The centre's main exhibit is Avro Lancaster Mk VII, NX611, named Just Jane after a popular wartime comic character.

The Lancaster was built by Austin Aero Ltd at their Cofton Hackett Works just south of Birmingham in April 1945. It was intended to be used against Japan as part of the RAF's Tiger Force. However, the surrender of Japan meant it never saw action. It spent several years in storage before becoming one of 54 Lancasters sold to the French government. It entered service with French Naval Aviation and used for maritime patrol and air–sea rescue work. The upper turret was removed, and radar was fitted as well as the equipment to carry and drop an Airborne lifeboat.

The Lancaster was operated by French forces over the Atlantic and Mediterranean, and later the Pacific after being redeployed to New Caledonia (its service in the far East included bombing raids during the First Indochina War). In 1964, the French donated it to the Historical Aircraft Preservation Society, who flew it back to the United Kingdom and subsequently flew it for several years. However, the society could not afford the aircraft's operating costs and it was put up for auction in 1972. The Panton brothers attempted, but failed, to buy it as a memorial to their brother. Instead, it became a gate guardian at RAF Scampton (the auction winner lent it to the RAF in exchange for them transporting and maintaining the now–grounded aircraft). The Pantons were able to subsequently buy it, with the condition that it remain at Scampton as gate guardian until 1983. In the end, it remained there until 1987.

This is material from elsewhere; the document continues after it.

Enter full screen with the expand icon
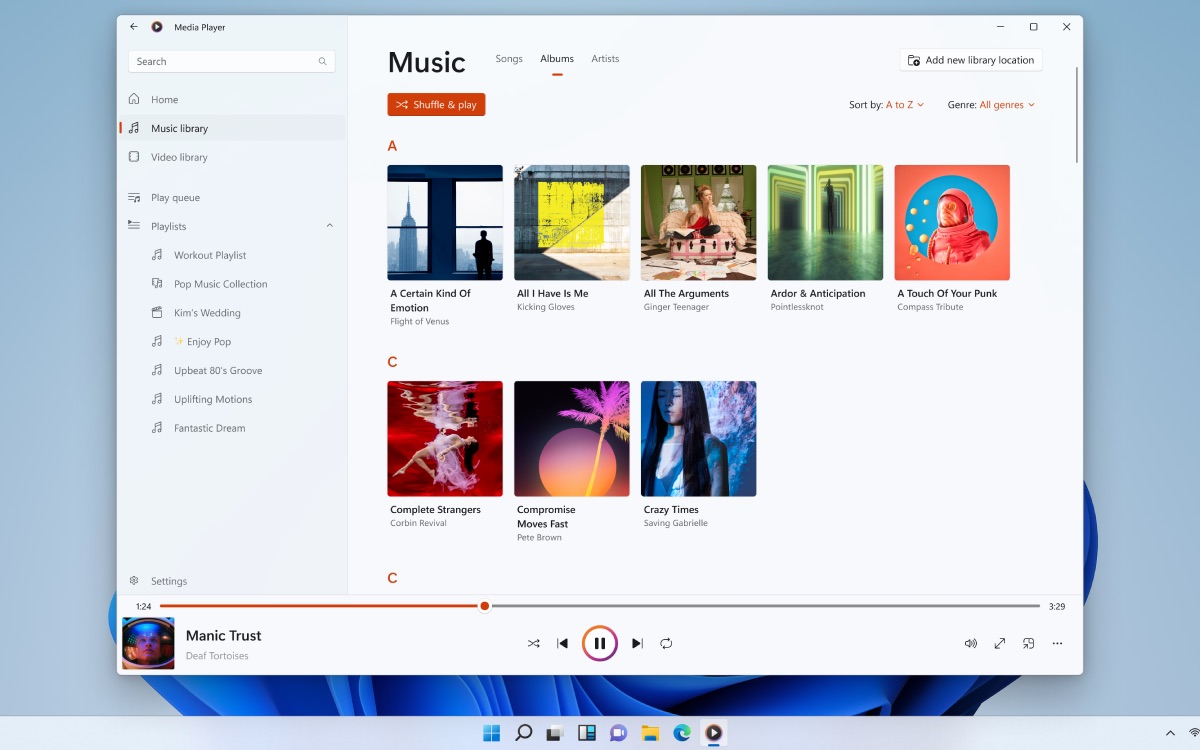 point(999,644)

In 1987, NX611 was brought to East Kirkby. It was given the name Just Jane and a restoration programme begin in 1992, with the Rolls-Royce Merlin engines being restored to running condition. The Lancaster is used for regular taxi runs, which raises some of the money needed to maintain and restore it. In 2011, it was used in the filming of the Doctor Who episode, The Doctor, the Widow and the Wardrobe.

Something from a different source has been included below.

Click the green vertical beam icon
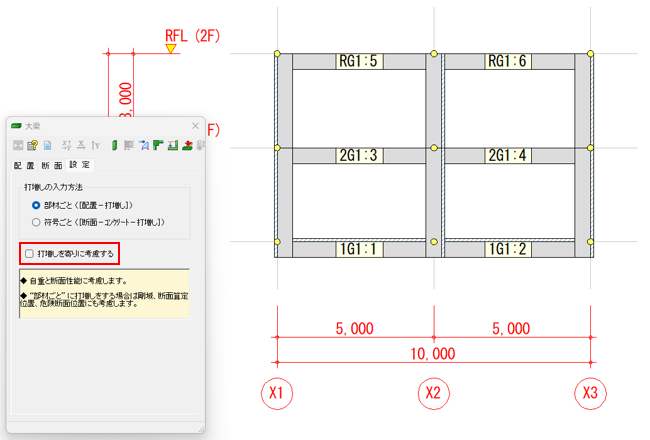Viewport: 650px width, 440px height. tap(114, 145)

Restoration of Just Jane to flying status is an ongoing project, which is to soon be completed with the centre acquiring the last of four airworthy Merlin engines at the end of 2012. As of the end of 2021, the aircraft was still undergoing restoration.

==Other aircraft==
The centre also houses the cockpit of an English Electric Canberra WH957, and the wreckage of Supermarine Spitfire Vb BL655; it crashed in July 1943, killing its Canadian pilot, Flying Officer Norman Alexander Watt.
There are two aircraft undergoing restoration to static condition, a Percival Proctor and a Handley Page Hampden. There is also a privately owned and taxiable De Havilland Mosquito HJ711. The centre acquired a B-25 Mitchell Bomber 44-29366 in 2022. The B-25 and other museum aircraft were featured in ground scenes for the series All Creatures Great and Small which filmed RAF training scenes at the Centre.

==Other exhibits==
The centre's collection includes twelve Second World War-era, RAF ground vehicles and a concrete–filled, practice Upkeep bomb (bouncing bomb).

The centre also owns a 60 cm, German anti-aircraft searchlight with its generator, which are in working order.